• **WHAT IS EXPECTED**
Put each line of the material below into a Markdown table with the columns Row and Line, numbering the rows and skipping blank lines. Leave out the pictures.
[Start DATASET EXCERPTS]
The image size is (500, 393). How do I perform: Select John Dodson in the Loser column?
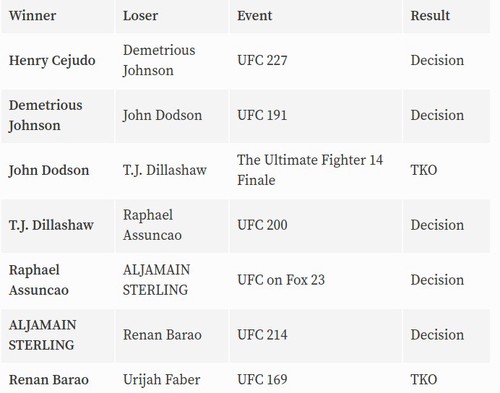tap(162, 116)
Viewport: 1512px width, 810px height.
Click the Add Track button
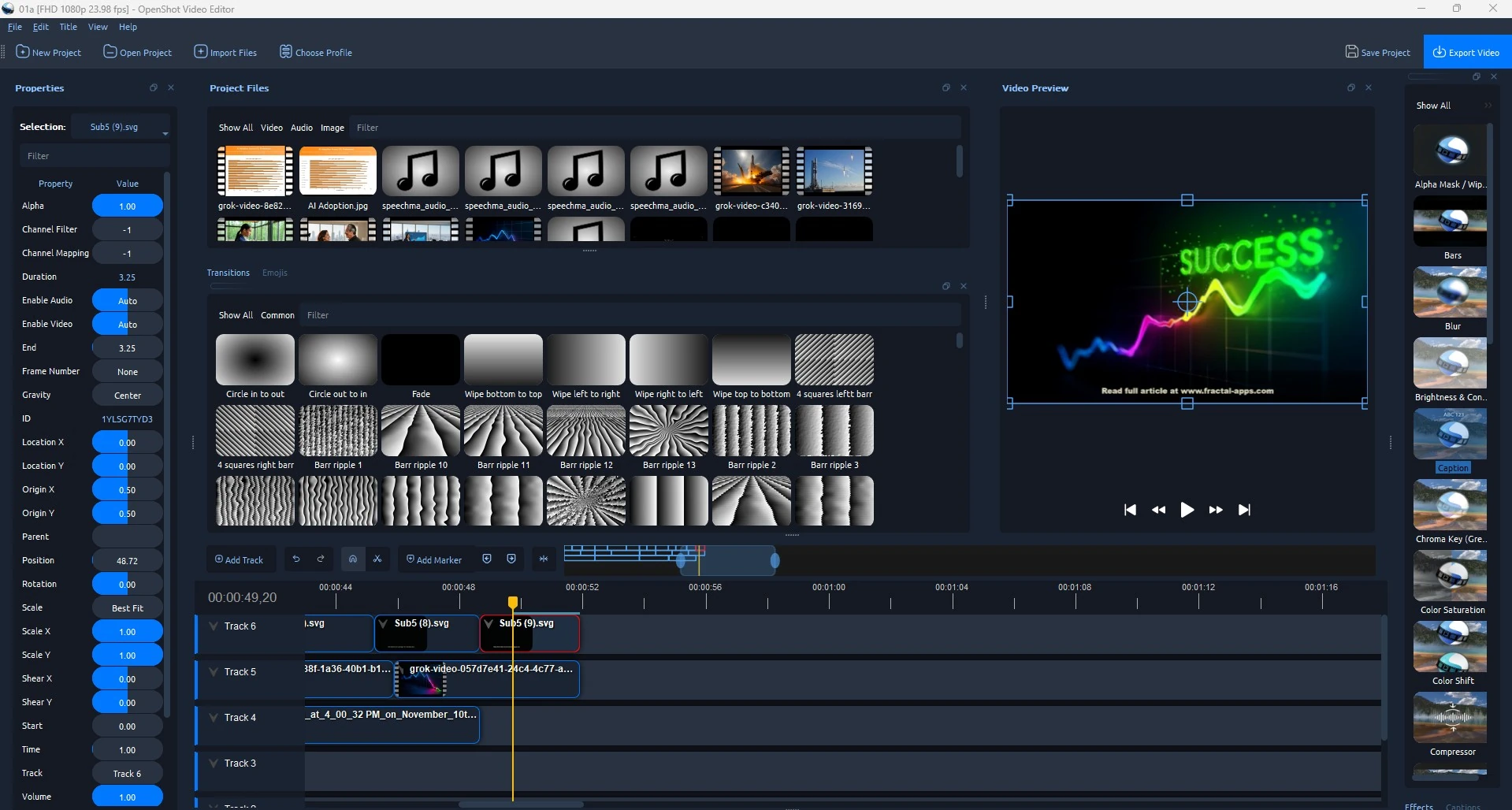click(240, 559)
[End DATASET EXCERPTS]
• **WRITTEN RESPONSE**
| Row | Line |
|---|---|
| 1 | The image size is (500, 393). How do I perform: Select John Dodson in the Loser column? |
| 2 | tap(162, 116) |
| 3 | Viewport: 1512px width, 810px height. |
| 4 | Click the Add Track button |
| 5 | click(240, 559) |